**YOUR GOAL**: Set down again exactly the lines of the listing below that fall between the line holding "For every named" and the line holding "Map & Directions (431, 2380)", inclusive.

**DATA RECORDS**:
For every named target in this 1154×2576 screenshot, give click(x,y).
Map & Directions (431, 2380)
--
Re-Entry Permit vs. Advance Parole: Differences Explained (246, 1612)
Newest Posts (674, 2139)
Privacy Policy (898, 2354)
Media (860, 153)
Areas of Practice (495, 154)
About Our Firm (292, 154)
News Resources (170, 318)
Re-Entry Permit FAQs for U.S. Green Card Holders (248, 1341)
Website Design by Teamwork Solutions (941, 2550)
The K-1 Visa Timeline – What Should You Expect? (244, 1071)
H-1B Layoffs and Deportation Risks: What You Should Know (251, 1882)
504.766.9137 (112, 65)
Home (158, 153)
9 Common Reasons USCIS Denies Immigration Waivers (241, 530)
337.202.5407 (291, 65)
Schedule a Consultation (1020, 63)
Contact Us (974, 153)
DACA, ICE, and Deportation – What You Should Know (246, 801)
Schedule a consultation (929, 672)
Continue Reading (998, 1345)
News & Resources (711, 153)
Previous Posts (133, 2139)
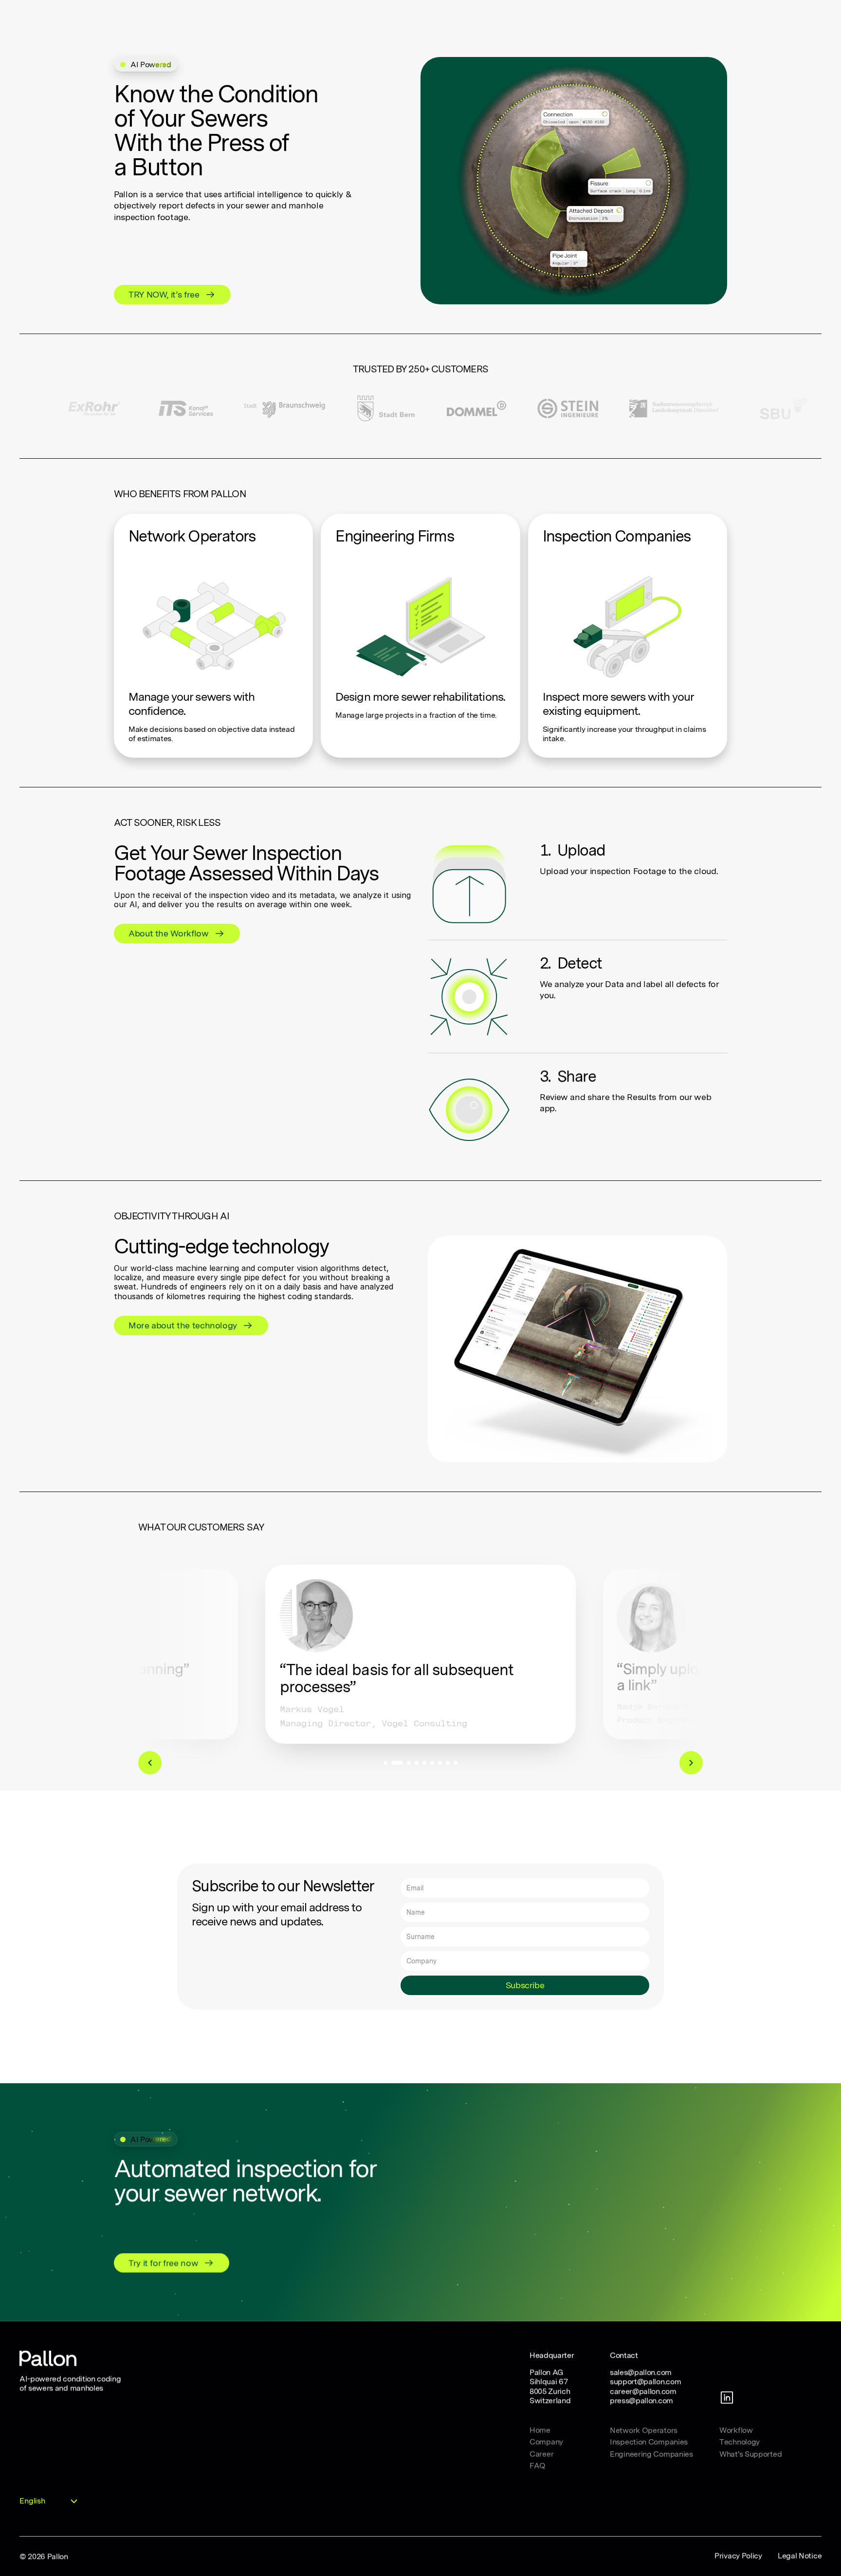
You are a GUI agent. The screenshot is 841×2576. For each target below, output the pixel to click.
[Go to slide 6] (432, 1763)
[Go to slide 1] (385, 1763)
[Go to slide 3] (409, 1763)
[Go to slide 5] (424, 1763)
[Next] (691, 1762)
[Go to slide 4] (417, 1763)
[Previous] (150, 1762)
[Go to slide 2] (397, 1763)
* * *
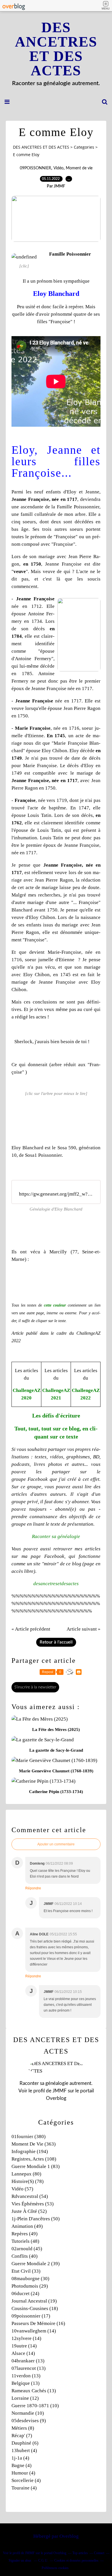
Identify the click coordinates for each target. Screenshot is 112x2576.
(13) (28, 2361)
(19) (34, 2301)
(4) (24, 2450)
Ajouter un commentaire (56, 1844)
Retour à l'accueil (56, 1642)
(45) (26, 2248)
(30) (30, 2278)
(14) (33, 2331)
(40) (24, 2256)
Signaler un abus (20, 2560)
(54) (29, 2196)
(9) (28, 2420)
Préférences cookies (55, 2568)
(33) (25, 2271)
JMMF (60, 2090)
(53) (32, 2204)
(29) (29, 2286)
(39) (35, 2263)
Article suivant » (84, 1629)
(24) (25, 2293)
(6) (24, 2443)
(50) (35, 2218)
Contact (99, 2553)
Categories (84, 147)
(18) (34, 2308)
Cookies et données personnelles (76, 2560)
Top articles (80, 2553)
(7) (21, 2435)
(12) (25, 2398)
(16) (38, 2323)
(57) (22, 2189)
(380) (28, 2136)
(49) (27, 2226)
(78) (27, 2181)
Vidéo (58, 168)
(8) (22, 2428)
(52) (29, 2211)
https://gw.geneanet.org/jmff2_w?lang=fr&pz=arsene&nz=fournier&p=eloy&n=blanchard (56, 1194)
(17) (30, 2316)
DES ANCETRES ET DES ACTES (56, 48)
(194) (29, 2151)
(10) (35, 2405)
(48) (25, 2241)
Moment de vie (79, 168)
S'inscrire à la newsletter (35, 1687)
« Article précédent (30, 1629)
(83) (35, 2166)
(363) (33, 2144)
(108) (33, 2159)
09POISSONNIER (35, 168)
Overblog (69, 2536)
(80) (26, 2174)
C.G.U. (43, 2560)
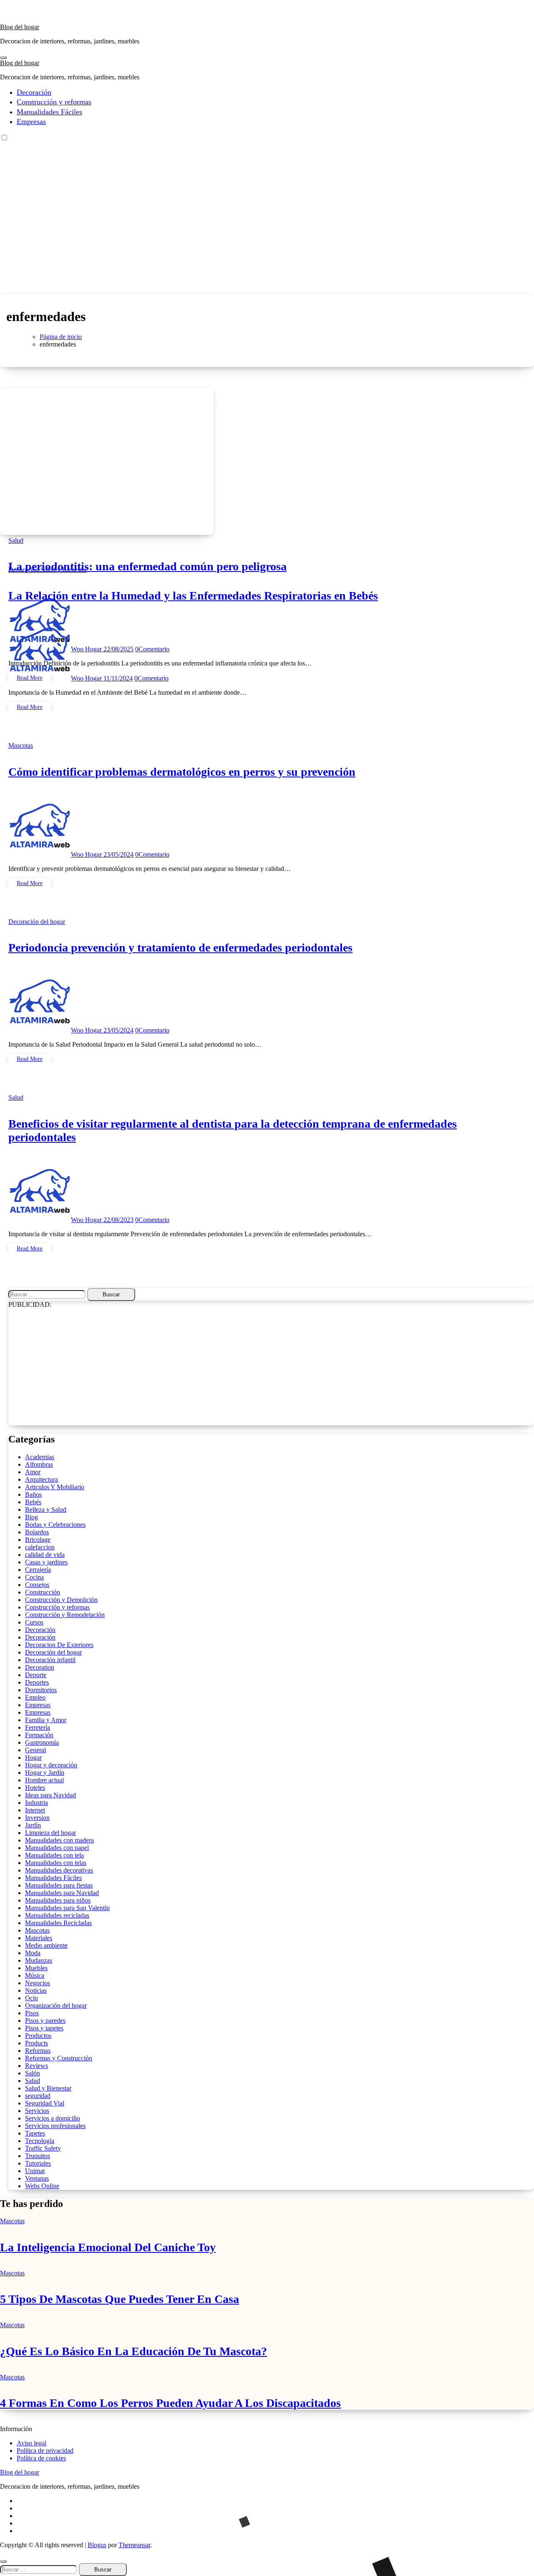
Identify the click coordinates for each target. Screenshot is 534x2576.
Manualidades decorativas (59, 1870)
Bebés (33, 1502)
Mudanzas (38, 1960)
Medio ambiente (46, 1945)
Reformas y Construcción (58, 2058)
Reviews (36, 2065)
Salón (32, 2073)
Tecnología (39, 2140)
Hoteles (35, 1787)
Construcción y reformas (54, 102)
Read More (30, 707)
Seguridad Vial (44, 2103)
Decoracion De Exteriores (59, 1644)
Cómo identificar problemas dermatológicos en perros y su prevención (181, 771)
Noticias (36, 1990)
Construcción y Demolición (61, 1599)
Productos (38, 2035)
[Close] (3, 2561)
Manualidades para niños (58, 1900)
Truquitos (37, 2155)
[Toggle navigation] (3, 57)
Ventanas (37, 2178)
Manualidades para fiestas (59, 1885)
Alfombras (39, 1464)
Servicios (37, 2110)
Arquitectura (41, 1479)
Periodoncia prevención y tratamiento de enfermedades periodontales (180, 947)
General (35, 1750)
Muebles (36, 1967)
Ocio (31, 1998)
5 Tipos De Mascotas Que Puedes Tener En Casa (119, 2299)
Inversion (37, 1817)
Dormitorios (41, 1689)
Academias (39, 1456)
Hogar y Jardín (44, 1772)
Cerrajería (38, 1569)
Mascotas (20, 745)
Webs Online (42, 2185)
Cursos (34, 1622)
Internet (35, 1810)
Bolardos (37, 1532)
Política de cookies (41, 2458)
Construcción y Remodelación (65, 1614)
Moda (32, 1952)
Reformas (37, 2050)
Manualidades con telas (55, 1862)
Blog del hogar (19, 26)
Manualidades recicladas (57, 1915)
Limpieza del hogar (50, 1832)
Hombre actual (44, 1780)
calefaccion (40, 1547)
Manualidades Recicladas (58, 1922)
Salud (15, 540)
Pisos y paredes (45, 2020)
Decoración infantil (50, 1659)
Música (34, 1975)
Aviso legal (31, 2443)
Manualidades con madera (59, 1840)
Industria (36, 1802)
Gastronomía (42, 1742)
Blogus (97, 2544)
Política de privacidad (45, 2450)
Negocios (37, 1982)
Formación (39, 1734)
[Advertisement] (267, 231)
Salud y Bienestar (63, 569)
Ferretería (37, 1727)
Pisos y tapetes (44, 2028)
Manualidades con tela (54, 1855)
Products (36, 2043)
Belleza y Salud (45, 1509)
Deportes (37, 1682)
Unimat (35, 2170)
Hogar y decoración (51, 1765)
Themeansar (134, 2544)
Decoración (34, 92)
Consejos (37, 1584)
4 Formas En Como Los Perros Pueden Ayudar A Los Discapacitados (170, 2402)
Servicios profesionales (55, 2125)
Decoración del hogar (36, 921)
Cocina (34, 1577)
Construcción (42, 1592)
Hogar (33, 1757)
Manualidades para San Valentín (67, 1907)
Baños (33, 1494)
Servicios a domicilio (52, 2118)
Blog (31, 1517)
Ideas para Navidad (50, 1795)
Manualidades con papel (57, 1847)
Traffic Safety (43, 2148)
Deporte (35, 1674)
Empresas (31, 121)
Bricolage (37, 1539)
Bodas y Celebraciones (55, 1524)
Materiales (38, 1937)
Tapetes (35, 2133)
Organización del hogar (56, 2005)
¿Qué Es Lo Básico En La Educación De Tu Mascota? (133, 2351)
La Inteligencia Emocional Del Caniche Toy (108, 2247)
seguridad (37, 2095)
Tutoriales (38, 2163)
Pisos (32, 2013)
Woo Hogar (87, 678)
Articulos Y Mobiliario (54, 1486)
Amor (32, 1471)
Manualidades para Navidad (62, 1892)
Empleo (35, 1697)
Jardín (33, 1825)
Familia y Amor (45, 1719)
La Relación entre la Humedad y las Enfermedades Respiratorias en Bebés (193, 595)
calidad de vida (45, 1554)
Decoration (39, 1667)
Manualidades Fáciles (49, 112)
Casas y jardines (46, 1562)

**ANSWER**:
For every named target in this 1154×2576 screenshot, give click(x,y).
Map & Directions (431, 2380)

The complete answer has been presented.